The use to which his ideas had to be put gave Dr. Reed an excellent test of their reliability. No doubt he passed through many stages of doubt as he investigated one theory after another. And he could not feel reasonably sure that he was right and had mastered his problem until his final hypothesis had been shown to hold good under varying actual conditions.
What test has the ordinary student for knowing when he knows a thing well enough to leave it? He may set up specific purposes to be accomplished, as has been suggested. Yet even these may be only ideas; what means has he for knowing when they have been attained? It is a long distance from the first approach to an important thought, to its final assimilation, and nothing is easier than to stop too soon. If there are any waymarks along the road, indicating the different stages reached; particularly, if there is a recognizable endpoint assuring mastery, one might avoid many dangerous headers by knowing the fact. Or is that particularly what recitations and marks are for? And instead of expecting an independent way of determining when he has mastered a subject, should the student simply rely upon his teacher to acquaint him with that fact?
7. The tentative attitude as a seventh factor in study
Investigators of the source of yellow fever previous to Dr. Reed reached conclusions as well as he. But, in the light of later discovery, they appear hasty and foolish, to the extent that they were insisted upon as correct. A large percentage of the so-called discoveries that are made, even by laboratory experiment, are later disproved. Even in regard to this very valuable work of Dr. Reed and his associates, one may feel too sure. It is quite possible that future study will materially supplement and modify our present knowledge of the subject. The scientist, therefore, may well assume an attitude of doubt toward all the results that he achieves.
Does the same hold for the young student? Is all our knowledge more or less doubtful, so that we should hold ourselves ready to modify our ideas at any time? And, remembering the common tendency to become dogmatic and unprogressive on that account, should the young student, in particular, regard some degree of uncertainty about his facts as the ideal state of mind for him to reach? Or would such uncertainty too easily undermine his self-confidence and render him vacillating in action? And should firmly fixed ideas, rather than those that are somewhat uncertain, be regarded as his goal, so that the extent to which he feels sure of his knowledge may be taken as one measure of his progress? Or can it be that there are two kinds of knowledge? That some facts are true for all time, and can be learned as absolutely true; and that others are only probabilities and must be treated as such? In that case, which is of the former kind, and which is of the latter?

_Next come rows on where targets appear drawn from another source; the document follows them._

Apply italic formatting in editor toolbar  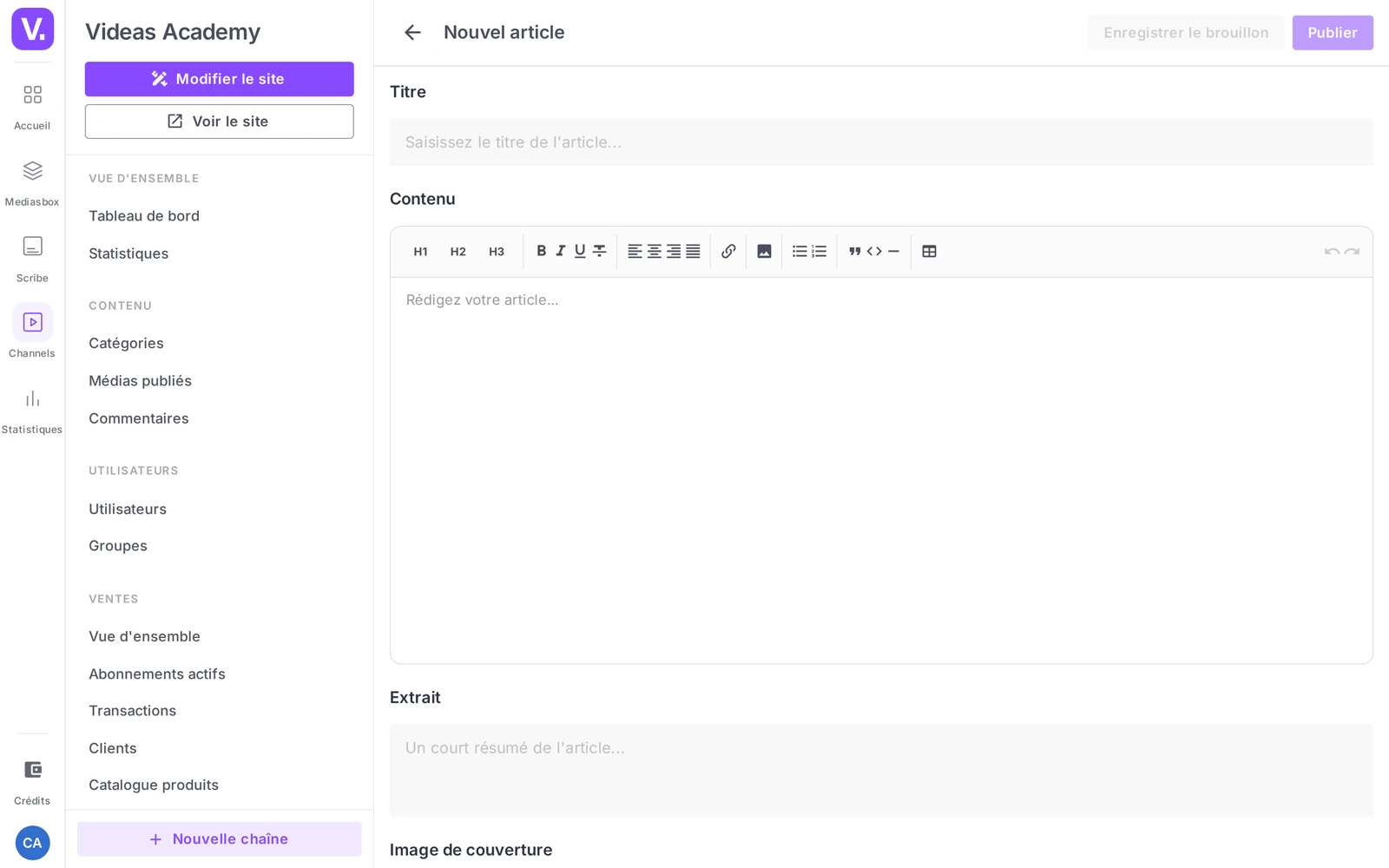click(x=561, y=251)
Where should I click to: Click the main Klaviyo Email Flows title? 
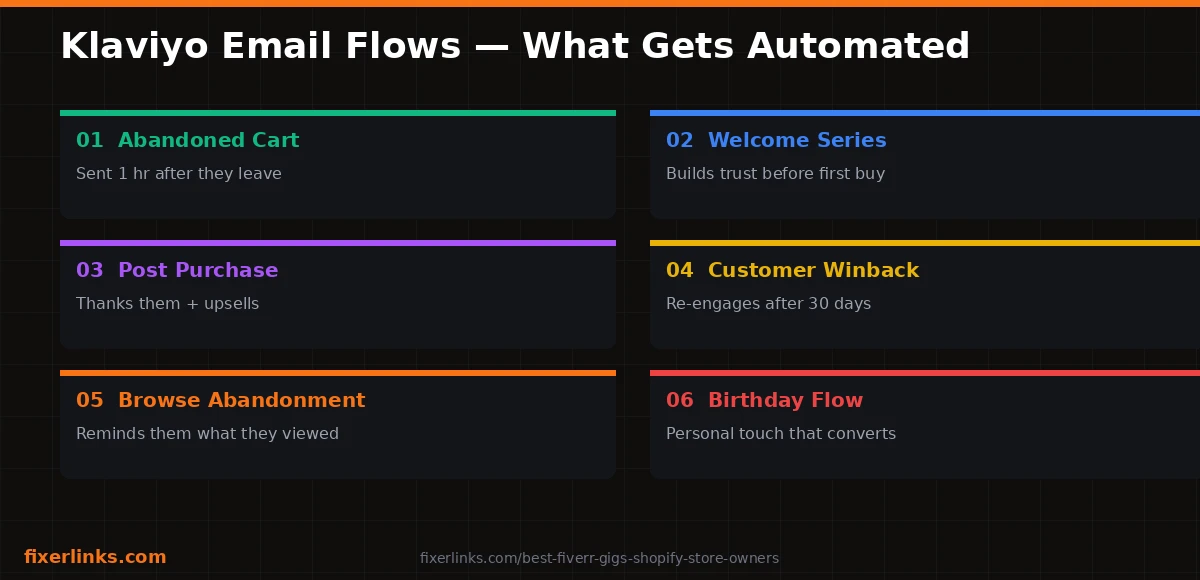(515, 47)
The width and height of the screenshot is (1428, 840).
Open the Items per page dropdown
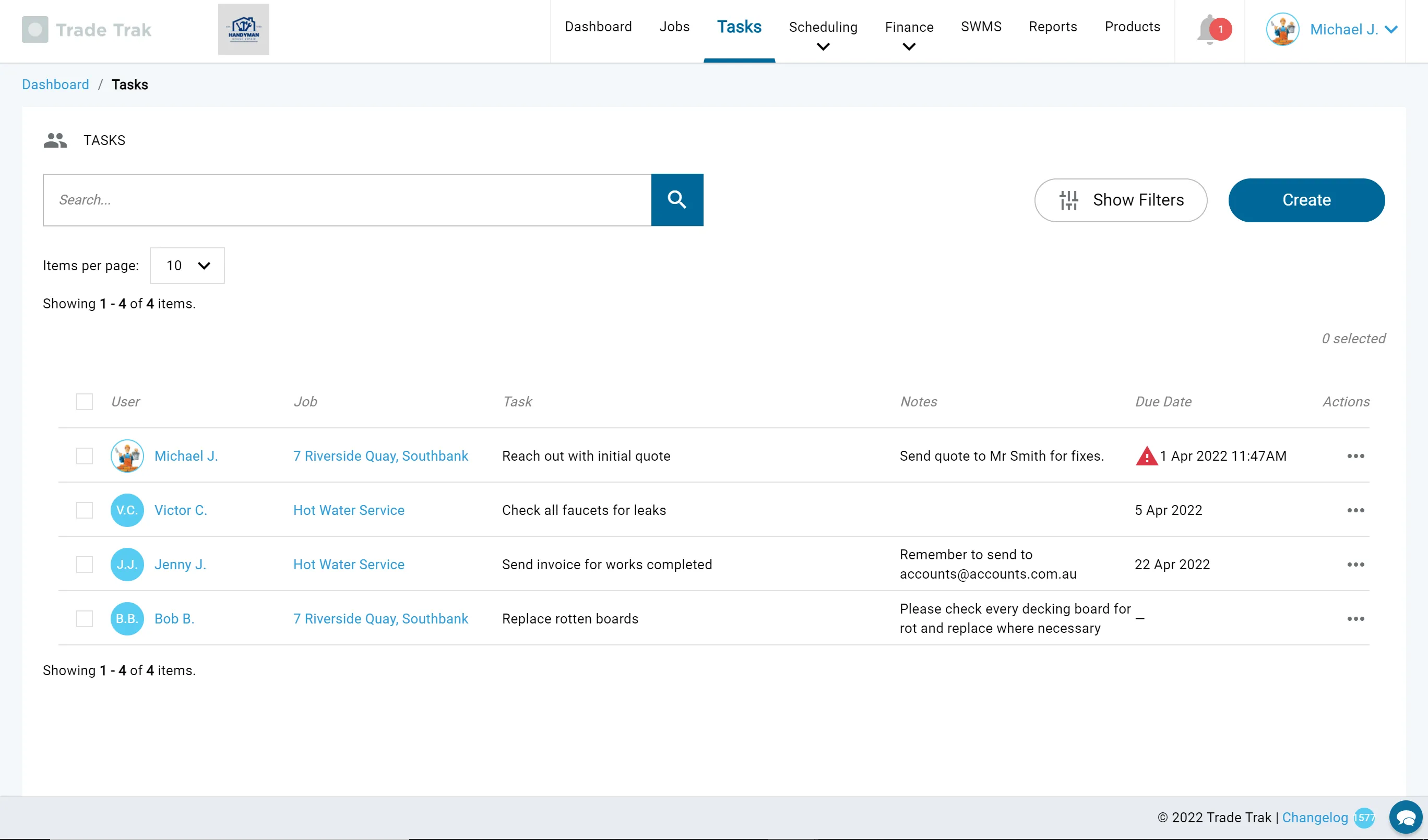coord(187,265)
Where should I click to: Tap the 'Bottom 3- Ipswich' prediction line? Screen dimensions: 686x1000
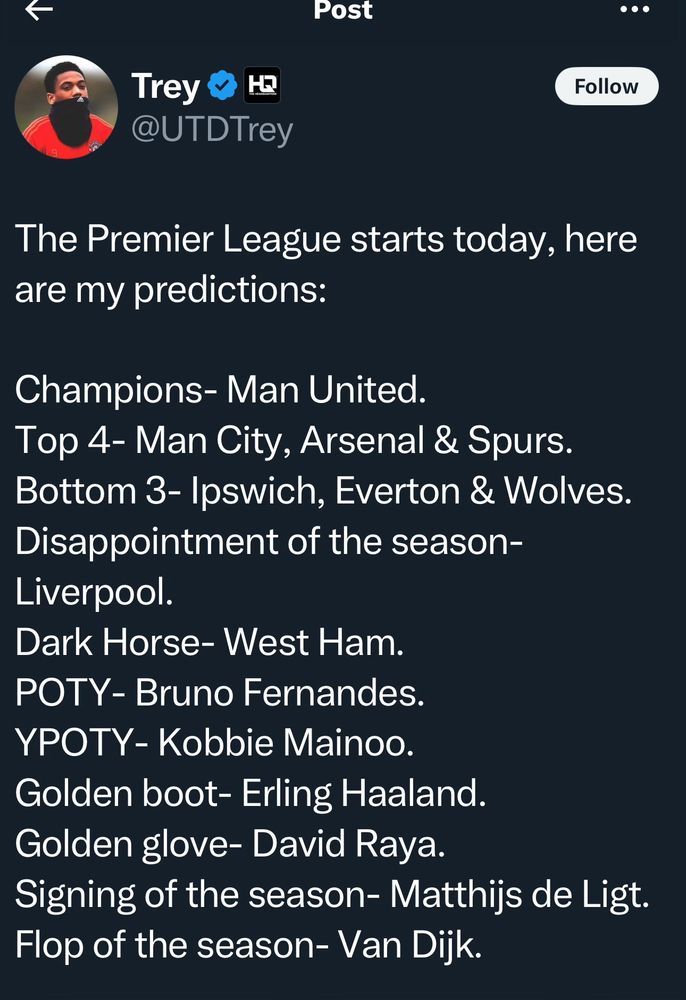tap(322, 490)
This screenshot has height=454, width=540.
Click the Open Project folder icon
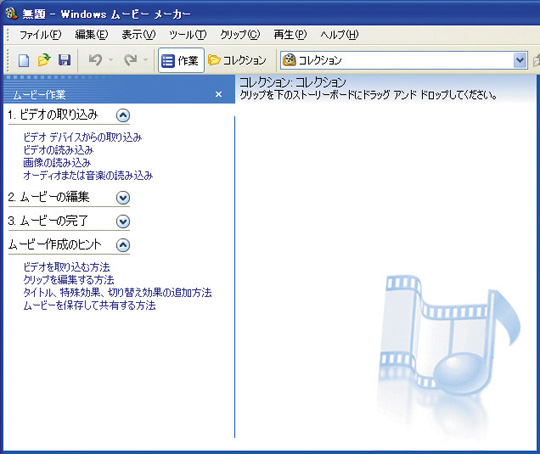[44, 60]
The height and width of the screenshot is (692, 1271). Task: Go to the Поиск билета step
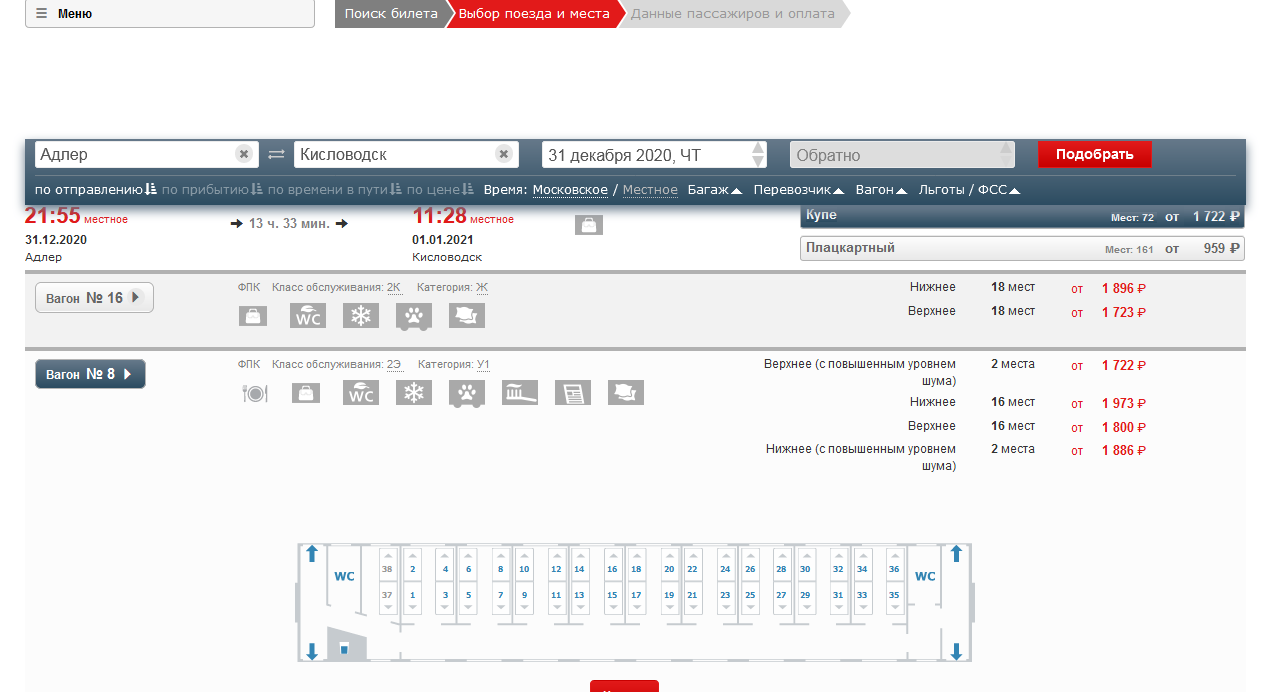391,14
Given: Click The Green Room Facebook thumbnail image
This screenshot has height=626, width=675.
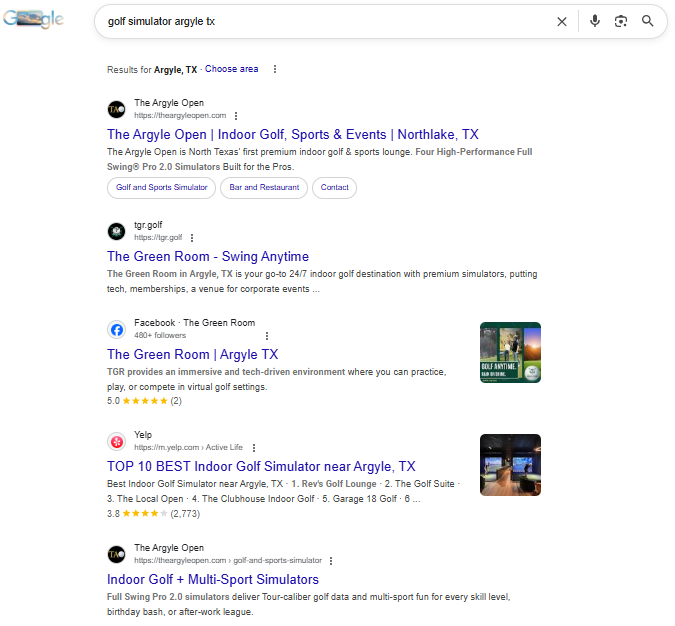Looking at the screenshot, I should coord(510,352).
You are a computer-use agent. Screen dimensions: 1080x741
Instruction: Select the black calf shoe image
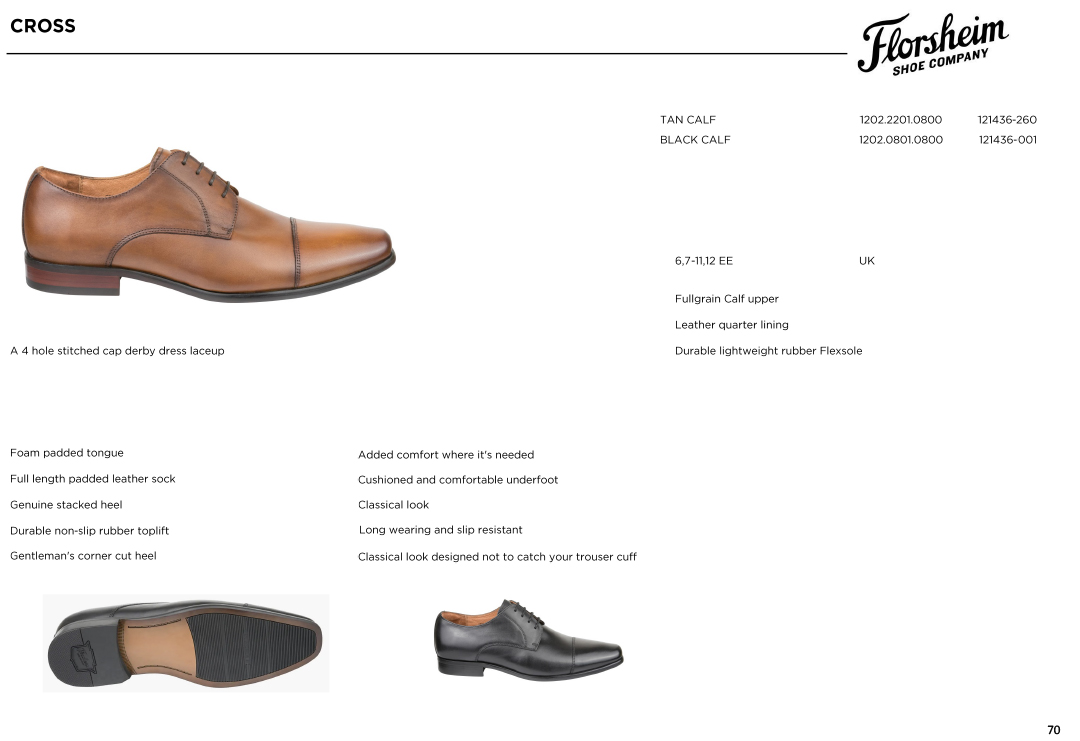[528, 640]
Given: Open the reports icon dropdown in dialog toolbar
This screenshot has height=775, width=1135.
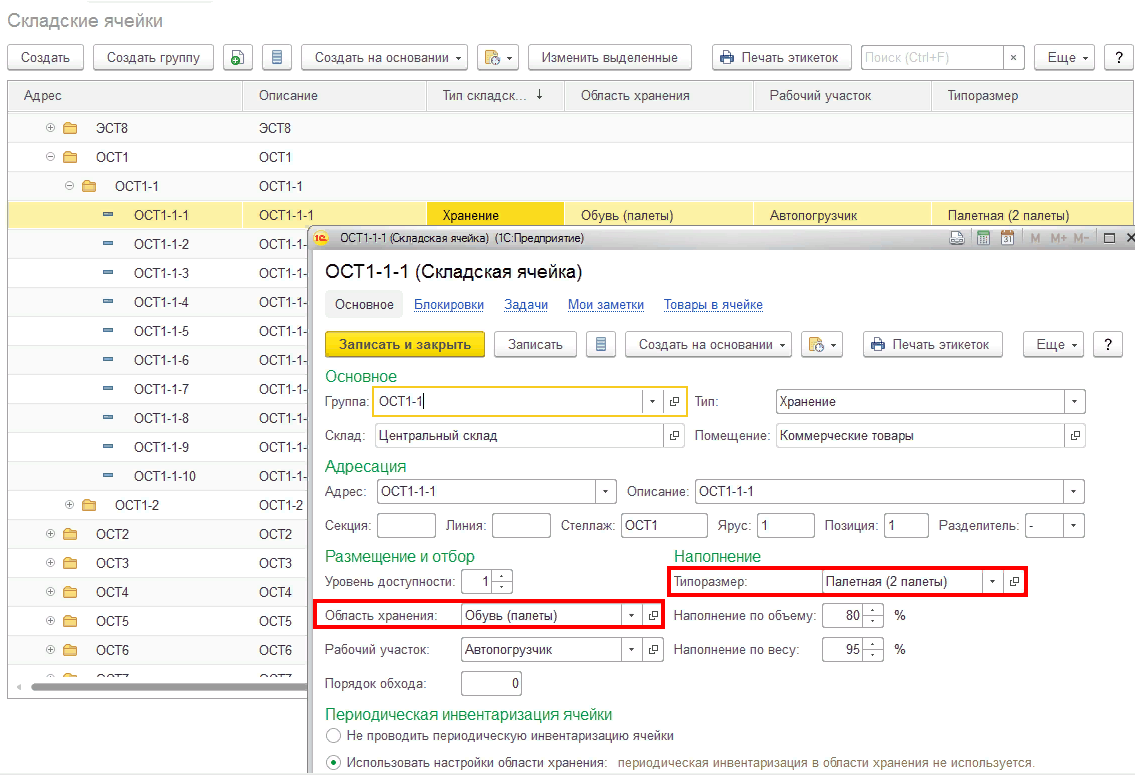Looking at the screenshot, I should pos(822,344).
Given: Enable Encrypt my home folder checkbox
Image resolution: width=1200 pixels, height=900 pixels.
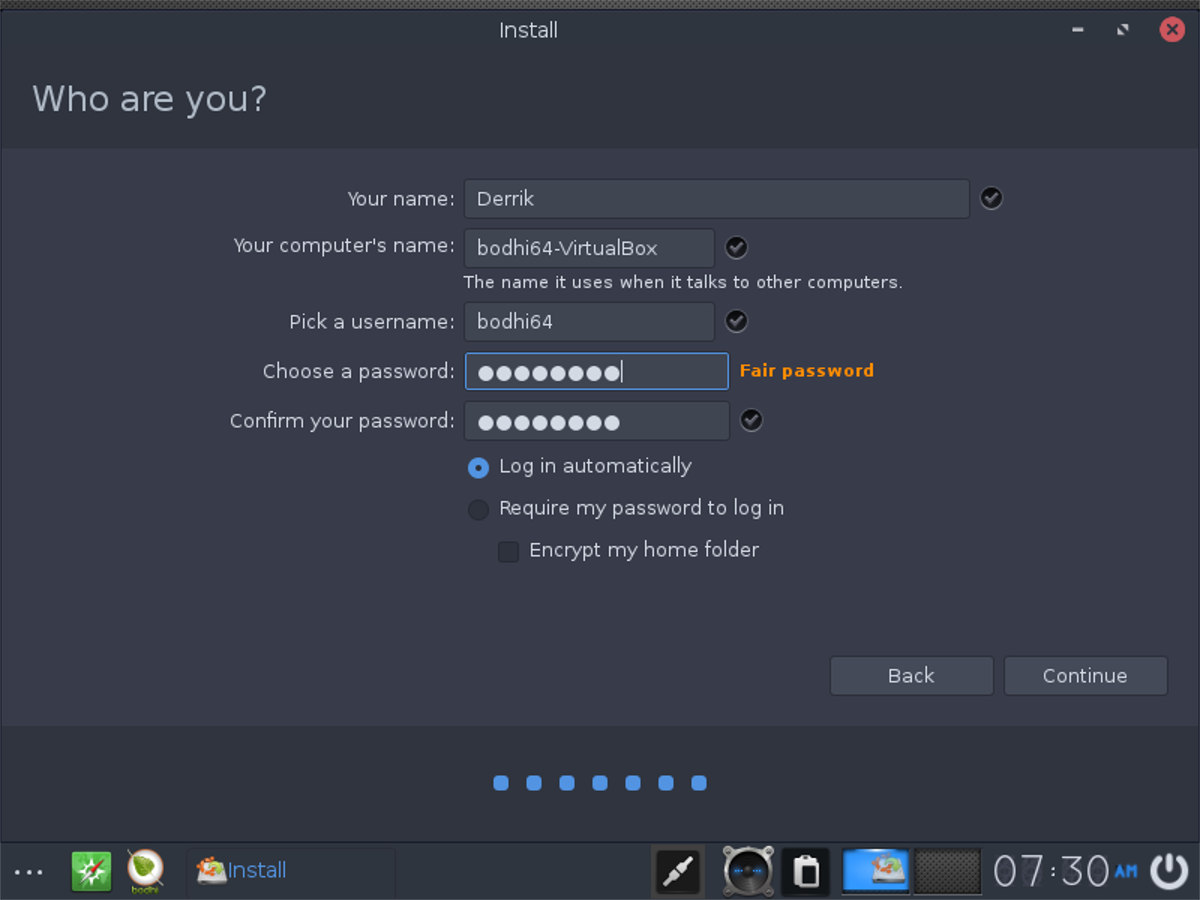Looking at the screenshot, I should coord(509,551).
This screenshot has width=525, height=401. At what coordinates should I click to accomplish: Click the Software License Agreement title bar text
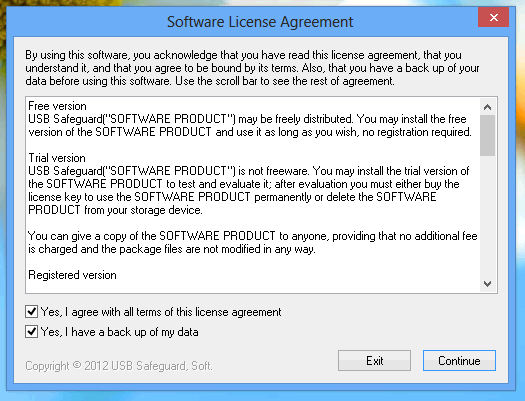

8. Provision for individuality as an eighth factor in study
The scientific investigator must determine upon his own hypotheses; he must collect and organize his data, must judge their soundness and trace their consequences; and he must finally decide for himself when he has finished a task. All this requires a high degree of intellectual independence, which is possible only through a healthy development of individuality, or of the native self.
A normal self giving a certain degree of independence and even a touch of originality to all of his thoughts and actions is essential to the student's proper advance, as to the work of the scientist. Should the student, therefore, be taught to believe in and trust himself, holding his own powers and tendencies in high esteem? Should he learn even to ascribe whatever merit he may possess to the qualities that are peculiar to him? And should he, accordingly, look upon the ideas and influences of other persons merely as a means—though most valuable—for the development of this self that he holds so sacred? Or should he learn to depreciate himself, to deplore those qualities that distinguish him from others? And should he, in consequence, regard the ideas and influences of others as a valuable means of suppressing, or escaping from, his native self and of making him like other persons?
Here are two very different directions in which one may develop. In which direction does human nature most tend? In which direction do educational institutions, in particular, exert their influence? Does the average student, for example, subordinate his teachers and the ideas he acquires to himself? Or does he become subordinated to these, even submerged by them? This is the most important of all the problems concerning study; indeed, it is the one in which all the others culminate.